[Del 18 al 24 de marzo de 2005]
«El pueblo lo ha
asimilado»
(Jueves
24 de marzo de 2005)
El techo de la actividad
de ETA ha ido elevándose a lo largo del tiempo. Al principio, se ceñía a matar
policías y militares de alta graduación, pero con el paso de los años fue
ampliando progresivamente la variedad de sus objetivos, hasta incluir
trapicheros, concejales, ertzainas, morosos del
«impuesto revolucionario» e incluso, dependiendo de la mejor o peor fortuna,
viandantes ocasionales por ciudades de España y turistas en general.
Cada vez que ha dado un nuevo «salto cualitativo» en la gama de
sus víctimas, ETA ha esperado a ver qué reacción provocaba, muy especialmente
en la izquierda abertzale. Y cuando ha visto que la vuelta de tuerca
correspondiente no suscitaba una espantada
de mayor importancia en su base social, ha considerado que esa práctica ya
se podía dar por admitida. «El pueblo lo ha asimilado», se decía.
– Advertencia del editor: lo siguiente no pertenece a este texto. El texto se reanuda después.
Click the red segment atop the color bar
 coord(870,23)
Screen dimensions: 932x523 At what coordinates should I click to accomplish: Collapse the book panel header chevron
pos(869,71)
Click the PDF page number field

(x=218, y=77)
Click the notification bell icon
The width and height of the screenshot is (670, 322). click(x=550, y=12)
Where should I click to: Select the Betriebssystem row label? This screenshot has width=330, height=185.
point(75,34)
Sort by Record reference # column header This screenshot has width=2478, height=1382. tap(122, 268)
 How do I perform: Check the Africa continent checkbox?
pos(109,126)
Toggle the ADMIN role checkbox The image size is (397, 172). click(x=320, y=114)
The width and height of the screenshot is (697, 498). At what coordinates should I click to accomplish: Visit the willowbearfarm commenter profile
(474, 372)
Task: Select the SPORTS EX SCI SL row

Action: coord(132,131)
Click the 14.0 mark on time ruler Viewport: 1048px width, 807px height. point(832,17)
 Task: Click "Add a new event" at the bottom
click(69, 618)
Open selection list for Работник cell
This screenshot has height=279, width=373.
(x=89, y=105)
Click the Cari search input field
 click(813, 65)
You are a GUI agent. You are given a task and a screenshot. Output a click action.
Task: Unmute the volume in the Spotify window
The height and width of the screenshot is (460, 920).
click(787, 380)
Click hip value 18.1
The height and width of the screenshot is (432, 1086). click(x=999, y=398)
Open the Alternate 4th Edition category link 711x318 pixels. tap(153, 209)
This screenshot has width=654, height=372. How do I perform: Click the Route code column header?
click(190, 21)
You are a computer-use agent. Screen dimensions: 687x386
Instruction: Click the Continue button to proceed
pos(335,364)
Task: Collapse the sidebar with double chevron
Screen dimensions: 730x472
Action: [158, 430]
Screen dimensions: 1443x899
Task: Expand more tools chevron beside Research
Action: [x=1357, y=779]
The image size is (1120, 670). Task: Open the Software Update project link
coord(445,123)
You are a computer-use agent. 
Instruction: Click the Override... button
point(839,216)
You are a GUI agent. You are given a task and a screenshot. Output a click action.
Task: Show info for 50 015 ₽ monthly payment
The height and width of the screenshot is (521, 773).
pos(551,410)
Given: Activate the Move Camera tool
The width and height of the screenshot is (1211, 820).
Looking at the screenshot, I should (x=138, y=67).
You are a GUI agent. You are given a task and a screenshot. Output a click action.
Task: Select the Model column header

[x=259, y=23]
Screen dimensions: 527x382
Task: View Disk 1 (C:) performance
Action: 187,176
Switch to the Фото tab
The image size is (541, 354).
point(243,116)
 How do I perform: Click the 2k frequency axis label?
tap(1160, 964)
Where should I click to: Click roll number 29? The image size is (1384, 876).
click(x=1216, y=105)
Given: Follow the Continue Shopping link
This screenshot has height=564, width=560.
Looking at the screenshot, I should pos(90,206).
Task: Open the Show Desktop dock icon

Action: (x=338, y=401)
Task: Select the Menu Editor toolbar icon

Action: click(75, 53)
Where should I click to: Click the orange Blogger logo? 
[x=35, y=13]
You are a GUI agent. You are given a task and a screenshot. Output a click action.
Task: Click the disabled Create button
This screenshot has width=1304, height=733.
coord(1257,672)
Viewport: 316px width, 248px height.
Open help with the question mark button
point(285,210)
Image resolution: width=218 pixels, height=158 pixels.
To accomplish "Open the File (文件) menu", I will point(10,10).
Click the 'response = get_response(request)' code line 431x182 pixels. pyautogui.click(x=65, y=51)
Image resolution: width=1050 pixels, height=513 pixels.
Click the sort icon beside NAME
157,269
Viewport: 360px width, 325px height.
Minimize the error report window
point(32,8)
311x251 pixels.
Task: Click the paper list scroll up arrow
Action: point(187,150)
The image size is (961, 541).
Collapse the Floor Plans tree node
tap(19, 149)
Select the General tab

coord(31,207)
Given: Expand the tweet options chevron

Y empezaba a
pensar en la siguiente.
Su enemigo ha ido haciendo lo propio, a su modo. Ha ido ampliando
su panoplia represiva, tanteando la eficacia de cada medida y la amplitud del
rechazo social que le granjea (en Euskadi, se sobreentiende). Ha examinado
también con gran cuidado qué rentabilidad podía obtener de sus diversas
iniciativas de cara al objetivo político esencial que persigue en este campo,
que no es otro que la neutralización del nacionalismo vasco. Ilegalizaciones,
detenciones basadas en sospechas ideológicas, encarcelamientos que no se
sustentan en ninguna imputación concreta, sumarios tan dúctiles como eternos,
leyes a la medida de sus necesidades políticas, privación de derechos constitucionales (el derecho a ser elegido,
por ejemplo) a personas a las que ninguna sentencia les ha limitado ninguno,
invasión en las competencias del Parlamento vasco, utilización bochornosa de
los más altos tribunales para decir amén a cuanto les peta... Hacen, evalúan
las reacciones que sus decisiones provocan y, cuando ven que la respuesta
social es limitada y no pone en peligro su posición dominante, se dicen: «El
pueblo lo ha asimilado».
Sólo falta que encima les vaya bien en las próximas elecciones
vascas. Cosa que –lo voy avanzando– no es ni mucho menos imposible.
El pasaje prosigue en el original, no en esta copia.